Ainsi, aujourd’hui, " des Cieux se penche la Justice et de la terre germe la Vérité " pour que nous puissions remonter à Source que le Christ seul peut nous rouvrir. Aujourd’hui " amour et vérité s’embrassent " pour que l’Esprit-Saint nous fasse parfait en nous remodelant dans la Justice du Fils. Aujourd’hui, les mains du Père nous rend7ent à Lui et nous reforment nous faisant passer dans la vraie Justice. Car il fallait que toute justice soit accomplie. Seul le Christ pouvait l’accomplir car seul, il buvait à la source de la justice. Et seul, Celui qui est venu à la plénitude des temps et en qui habite toute la plénitude de la divinité pouvait nous rendre à plénitude de notre vocation car il ne connaît rien d’autre que ce qui est plénier. Passer à la plénitude, telle est l’oeuvre de justice en nous et tel est le fruit de notre justice à nous.

Et pour cela, il a tenu à réaliser la justice en son sens le plus strict, celle qui consiste tout simplement à rendre aux autres ce qui leur revient. Elle est cette simple justice qui nous fait garder notre place sans chercher à dépasser un égal, encore moins à l’écraser, quand ce n’est pas vouloir s’égaler à un supérieur. Et cette justice nous est déjà si difficile tant nous sommes prompts à quitter cette voie étroite. C’était le message du Baptiste : " Soldat contentez-vous de votre solde, juges, jugez avec justice... ". Il en témoigne tout simplement en se déclarant indigne de délier la courroie des sandales de son Maître. Mais le Christ, dans son baptême, veut nous faire aller plus loin.
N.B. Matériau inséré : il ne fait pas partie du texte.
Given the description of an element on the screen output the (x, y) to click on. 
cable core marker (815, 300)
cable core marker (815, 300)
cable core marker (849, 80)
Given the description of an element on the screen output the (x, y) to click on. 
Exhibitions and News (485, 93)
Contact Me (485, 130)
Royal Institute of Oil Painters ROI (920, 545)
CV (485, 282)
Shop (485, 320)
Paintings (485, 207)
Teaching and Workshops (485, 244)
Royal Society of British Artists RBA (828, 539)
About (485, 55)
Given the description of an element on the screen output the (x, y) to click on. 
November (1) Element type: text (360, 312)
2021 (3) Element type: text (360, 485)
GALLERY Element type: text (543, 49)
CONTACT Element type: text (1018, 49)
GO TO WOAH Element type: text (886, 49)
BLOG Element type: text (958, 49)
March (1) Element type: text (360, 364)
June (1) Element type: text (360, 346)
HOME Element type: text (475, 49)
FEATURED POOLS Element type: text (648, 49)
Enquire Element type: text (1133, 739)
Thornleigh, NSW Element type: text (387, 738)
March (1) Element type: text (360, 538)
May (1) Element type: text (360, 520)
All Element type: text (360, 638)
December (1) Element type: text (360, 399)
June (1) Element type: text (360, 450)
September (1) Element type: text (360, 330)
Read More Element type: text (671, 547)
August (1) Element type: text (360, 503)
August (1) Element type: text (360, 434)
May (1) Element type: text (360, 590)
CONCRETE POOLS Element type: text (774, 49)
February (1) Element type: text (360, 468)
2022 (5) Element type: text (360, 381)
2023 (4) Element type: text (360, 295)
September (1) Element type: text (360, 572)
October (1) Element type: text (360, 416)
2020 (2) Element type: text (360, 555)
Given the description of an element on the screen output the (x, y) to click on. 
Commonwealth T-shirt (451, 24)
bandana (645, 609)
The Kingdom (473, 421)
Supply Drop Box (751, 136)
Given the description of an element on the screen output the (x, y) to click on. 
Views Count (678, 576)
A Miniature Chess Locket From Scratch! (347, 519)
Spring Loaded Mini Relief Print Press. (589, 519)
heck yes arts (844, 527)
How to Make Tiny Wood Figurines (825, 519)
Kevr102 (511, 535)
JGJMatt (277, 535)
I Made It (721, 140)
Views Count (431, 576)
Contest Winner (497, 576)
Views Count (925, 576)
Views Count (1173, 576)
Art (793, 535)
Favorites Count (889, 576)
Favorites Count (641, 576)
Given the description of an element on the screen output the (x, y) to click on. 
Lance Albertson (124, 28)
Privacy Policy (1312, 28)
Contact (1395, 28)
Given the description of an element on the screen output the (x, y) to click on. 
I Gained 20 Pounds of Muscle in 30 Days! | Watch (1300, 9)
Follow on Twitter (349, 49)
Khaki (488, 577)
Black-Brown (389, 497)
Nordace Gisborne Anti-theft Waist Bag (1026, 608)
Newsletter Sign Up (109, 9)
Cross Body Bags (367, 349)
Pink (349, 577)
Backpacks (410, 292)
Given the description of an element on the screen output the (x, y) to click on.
Il nous donne de vivre en vérité ce que le baptême de saint Jean-Baptiste ne pouvait qu’annoncer. Il nous pousse à ne pas même s’égaler à un égal ou à ne pas passer avant un inférieur. Avec cette justice plus large, plus ample, il nous montre où commence en fait l’amour de la justice. Cette justice ne regarde plus ce qui est dû, mais celui à qui l’on doit. Elle consiste aussi dans cette délicatesse du coeur et de l’esprit de celui qui rend ce qu’il doit avant de réclamer ce qui lui est dû parce qu’il voit ce qu’il a lui-même reçu pour pouvoir prêter à son tour.

Pour autant, ce n’est pas encore la justice pleine et entière. Il en est une que seul le Christ réalise parfaitement, une laquelle lui seul peut nous donner de participer. En se laissant baptiser par celui qui était envoyé pour l’annoncer, Jésus se place au-dessous de son inférieur. Cette dernière place, nul ne pourra la lui ravir. C’est ainsi qu’il accomplit toute justice, car il nous manifeste ce qu’est non plus l’amour de la justice, mais la justice de l’amour. Il a voulu, dans sa justice qu’aussi bas que nous tombions, nous ne tombions jamais que dans sa miséricorde. C’est pour cela que " Lui qui était égal au Père ne retint pas jalousement le rang qui l’égalait à Dieu, mais qu’il s’anéantit, prenant la condition d’esclave ". En plongeant dans le Jourdain, le Christ réjouit la Création tout entière : " Qu’as-tu Jourdain à remonter en arrière, vous, montagnes, à sauter comme des béliers ? " Le Jourdain retourne en arrière, car le Christ, loin de pénétrer dans Terre promise, se tourne vers le désert. Après la joie du Jourdain, c’est au tour des montagnes du désert de se réjouir. Elles vont enfin voir les chemins du Seigneur s’aplanir entre elles. Après être descendu au fond de notre injustice, le Christ opère le retour vers la source. Il gravit le mont des tentations pour que nous puissions accomplir à notre tour toute justice.

Il refuse tout d’abord de transformer les pierres en pain, car il est le pain véritable. Il a voulu devenir notre nourriture, plus humble de toutes, la plus pauvre sans aucun doute, mais la plus essentielle. Il nourrit ainsi en nous la justice de l’amour car lui est notre justice.

Plus avant, il refuse d’adorer le démon qui lui montre du haut d’une montagne tous les royaumes de la terre pour les offrir, lui qui ne les possède pas. " Tu n’adoreras que Dieu seul ! " Ainsi, le Christ accomplit-il l’amour de la justice quand il rend à son Père, Lui l’homme parfait, l’hommage qui lui est dû à la Source de toute perfection.

Enfin, sur la pinacle du Temple, il réalise parfaitement la plus simple des justices, lui rendant toute son exigence de signe et d’accomplissement de cet amour de la justice, de cette justice de l’amour. Il rend à Dieu ce qui est à Dieu. Il rend tout à Dieu car tout est de Dieu. Pourrions-nous faire moins que Lui ? Amen.